▶ [Complete the following]:
1. Copy out the Northamptonshire passage word for word.
2. Rewrite the dataset rows listing, putting "Display size" wherever "Screen dimensions" appears and keeping everything else the same. Omit the pictures.

▶ [Article]:

□ □ □ □

Northamptonshire is a county in the East Midlands of England. It has an area of 236,700 ha and a population estimated in mid-2015 at 723,000. It is bordered by Warwickshire, Leicestershire, Rutland, Lincolnshire, Cambridgeshire, Bedfordshire, Buckinghamshire and Oxfordshire. It was governed by Northamptonshire County Council and seven district and borough councils, Corby, Daventry, East Northamptonshire, Kettering, Northampton, South Northamptonshire and Wellingborough until April 2021 when North Northamptonshire and West Northamptonshire unitary authorities were formed. The county flower is the cowslip.

A ridge of low Jurassic hills runs through the county, separating the basins of the Welland and Nene rivers. The county has good communications as it is crossed by two main railway lines and the M1 motorway, and it has many small industrial centres rather than large conurbations. The main architectural feature is its country houses and mansions.

□ □ □ □

Dataset rows:
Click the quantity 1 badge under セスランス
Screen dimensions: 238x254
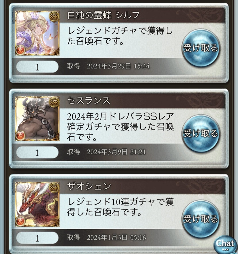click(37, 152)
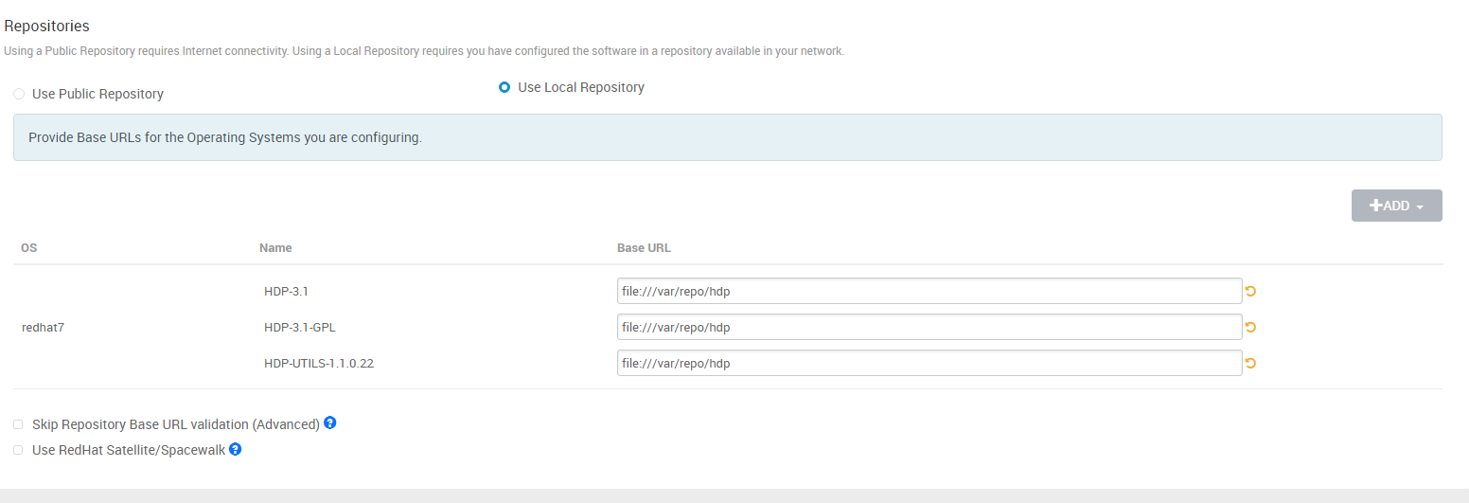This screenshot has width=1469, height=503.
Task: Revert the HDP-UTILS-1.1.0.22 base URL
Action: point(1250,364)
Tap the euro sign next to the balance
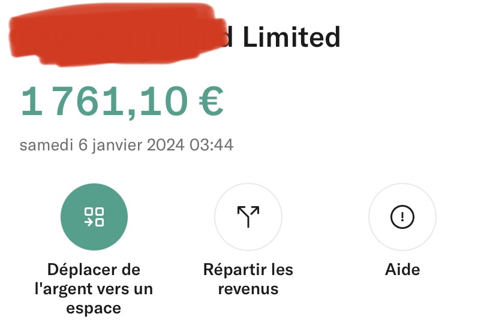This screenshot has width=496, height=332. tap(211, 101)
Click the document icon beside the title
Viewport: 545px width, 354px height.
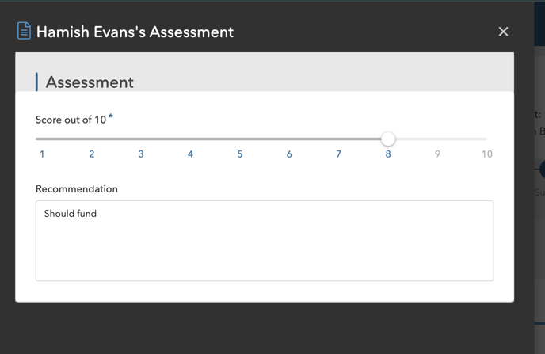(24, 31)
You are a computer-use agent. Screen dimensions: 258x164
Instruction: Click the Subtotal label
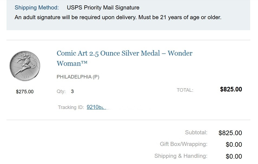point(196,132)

□ □ □ □

▶ [Responses by task]:
1.
Northamptonshire is a county in the East Midlands of England. It has an area of 236,700 ha and a population estimated in mid-2015 at 723,000. It is bordered by Warwickshire, Leicestershire, Rutland, Lincolnshire, Cambridgeshire, Bedfordshire, Buckinghamshire and Oxfordshire. It was governed by Northamptonshire County Council and seven district and borough councils, Corby, Daventry, East Northamptonshire, Kettering, Northampton, South Northamptonshire and Wellingborough until April 2021 when North Northamptonshire and West Northamptonshire unitary authorities were formed. The county flower is the cowslip.

A ridge of low Jurassic hills runs through the county, separating the basins of the Welland and Nene rivers. The county has good communications as it is crossed by two main railway lines and the M1 motorway, and it has many small industrial centres rather than large conurbations. The main architectural feature is its country houses and mansions.

2.
Click the quantity 1 badge under セスランス
Display size: 238x254
click(37, 152)
This screenshot has width=1469, height=503.
Task: Revert the HDP-UTILS-1.1.0.22 base URL
Action: point(1250,364)
Tap the euro sign next to the balance
This screenshot has width=496, height=332. tap(211, 101)
Click the document icon beside the title
Viewport: 545px width, 354px height.
(24, 31)
You are a computer-use agent. Display size: 258x164
Instruction: Click the Subtotal label
point(196,132)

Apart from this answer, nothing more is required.